Dataset content: Begin

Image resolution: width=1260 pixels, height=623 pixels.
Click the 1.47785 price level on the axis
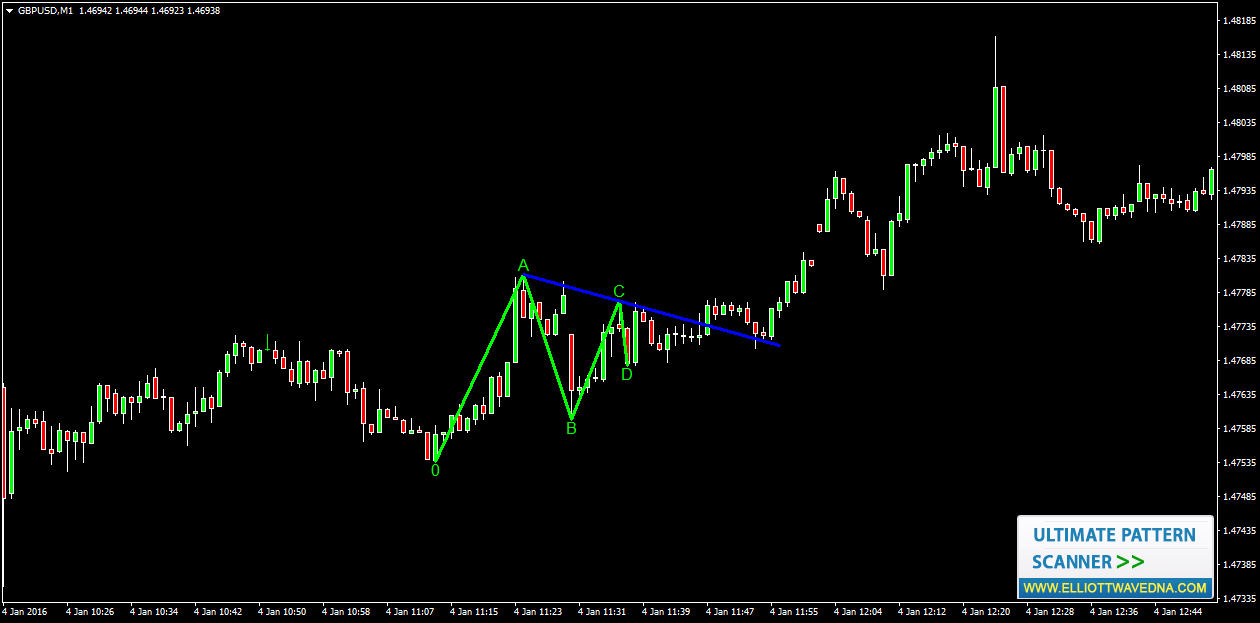coord(1239,292)
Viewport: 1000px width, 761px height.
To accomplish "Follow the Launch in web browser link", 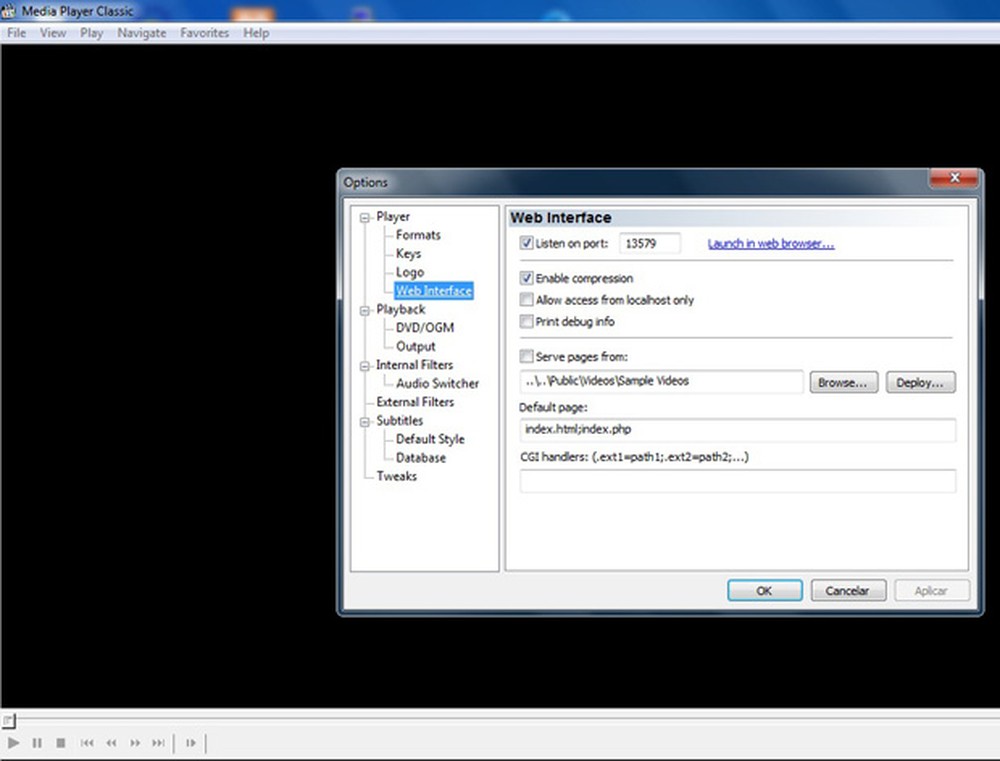I will 770,243.
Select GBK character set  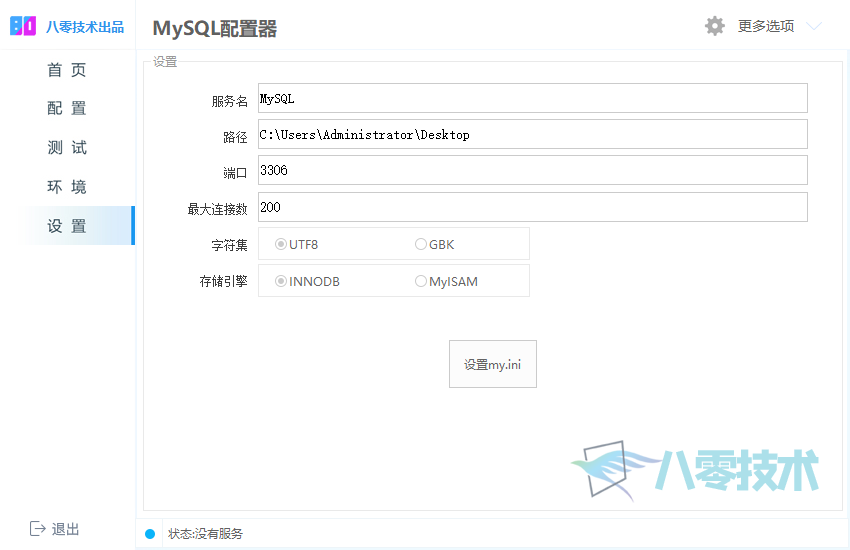pos(421,244)
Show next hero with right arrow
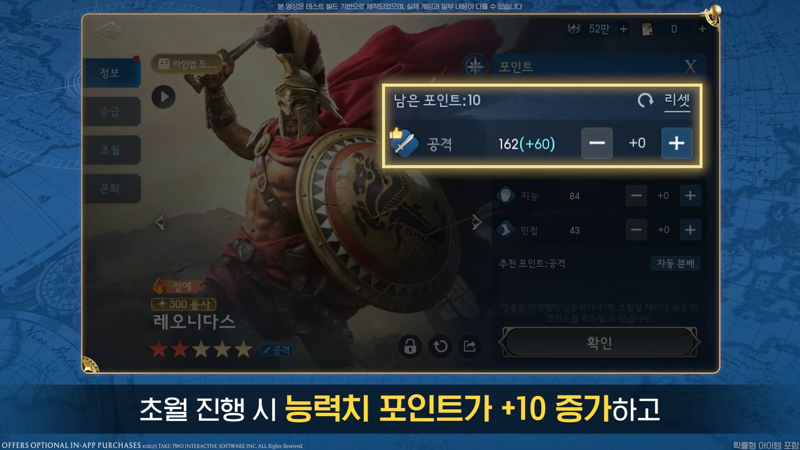 [477, 221]
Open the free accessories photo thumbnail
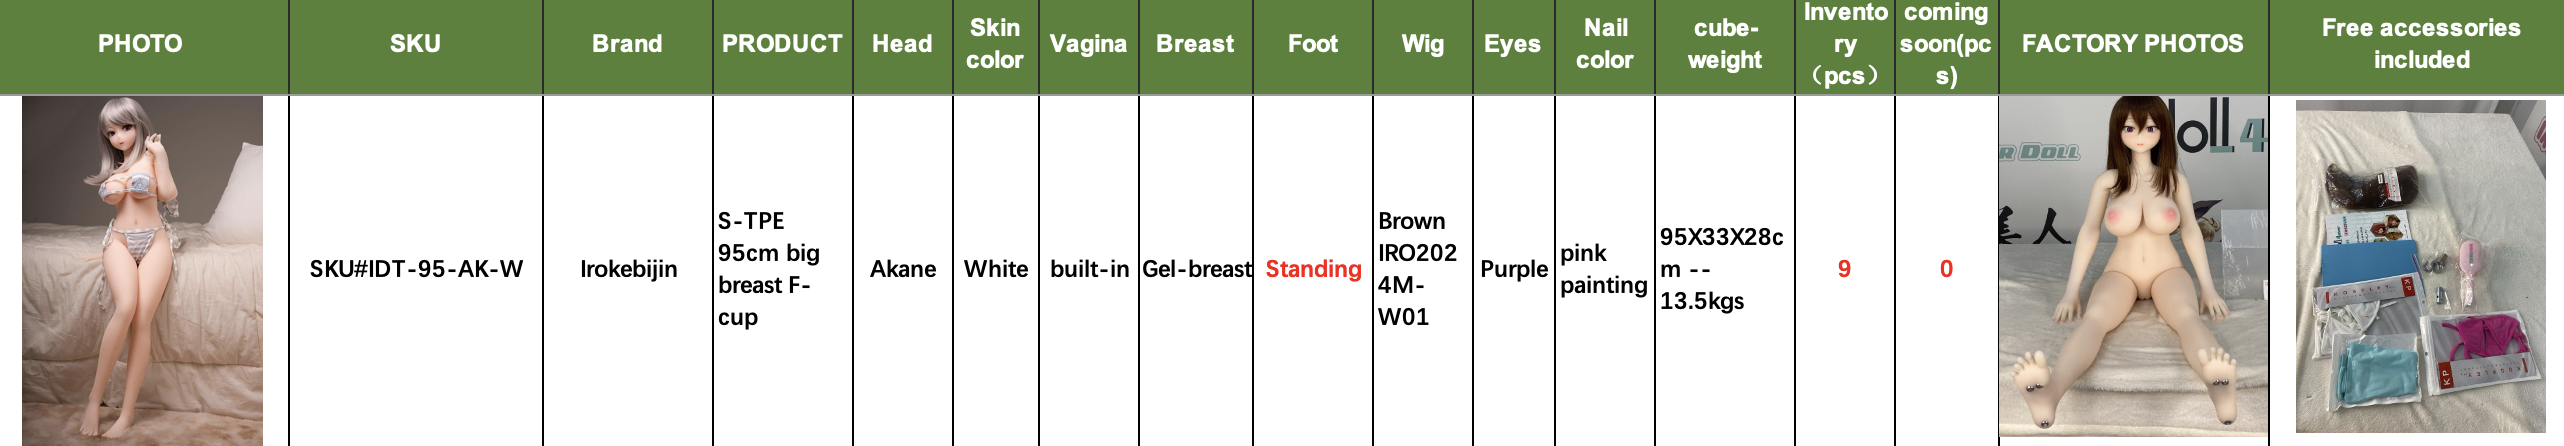This screenshot has height=446, width=2564. click(x=2420, y=267)

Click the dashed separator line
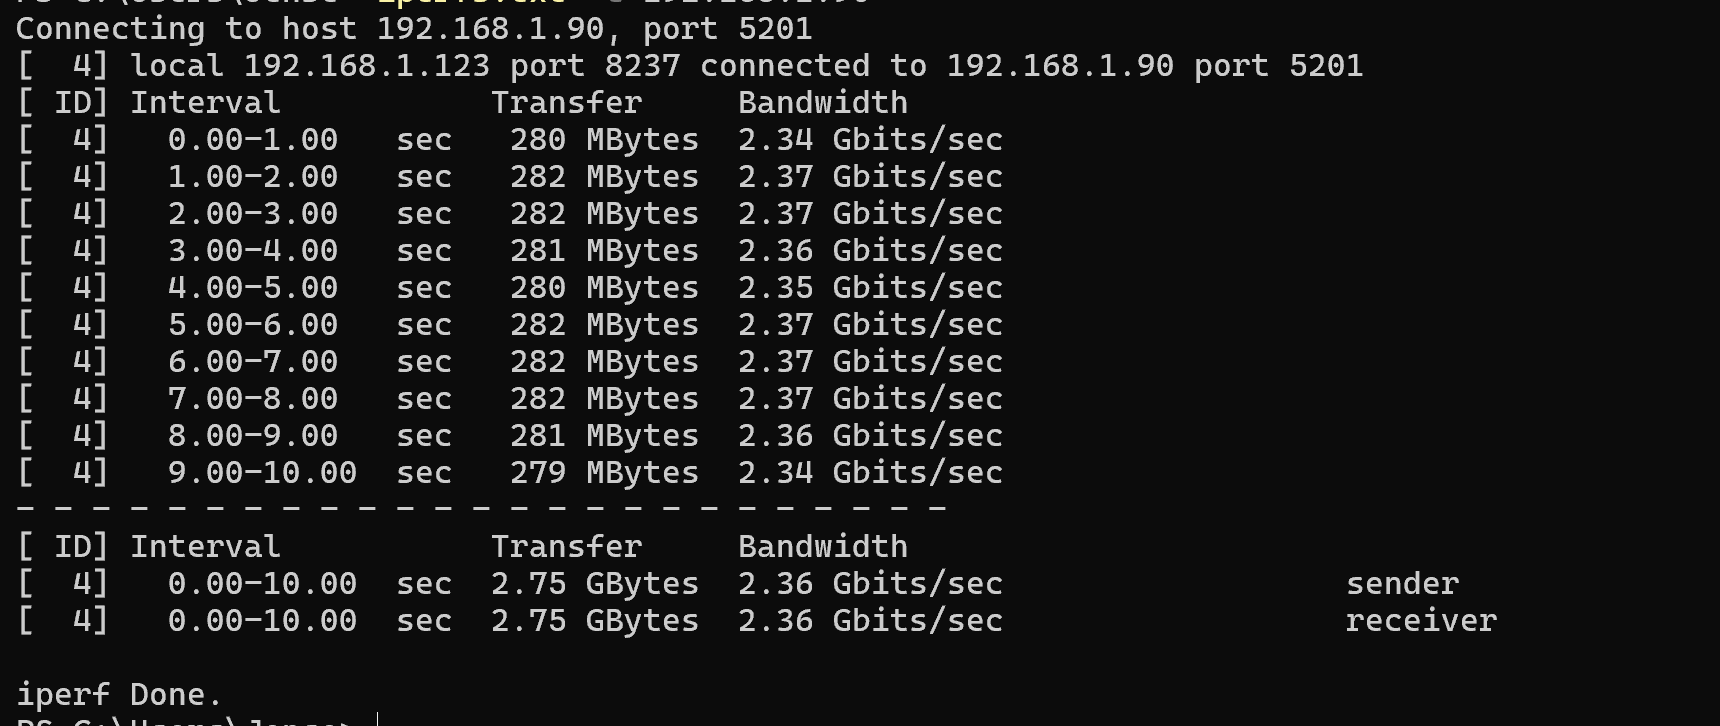[x=481, y=509]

Dataset content: End

_Your task:_ When you reach the line containing "Show next hero with right arrow" in the entries above, please retype it and each line after it through the last one, exactly, without the pictures.

_Exercise response:_
Show next hero with right arrow
 [477, 221]
Open the free accessories photo thumbnail
This screenshot has height=446, width=2564. click(x=2420, y=267)

Click the dashed separator line
[x=481, y=509]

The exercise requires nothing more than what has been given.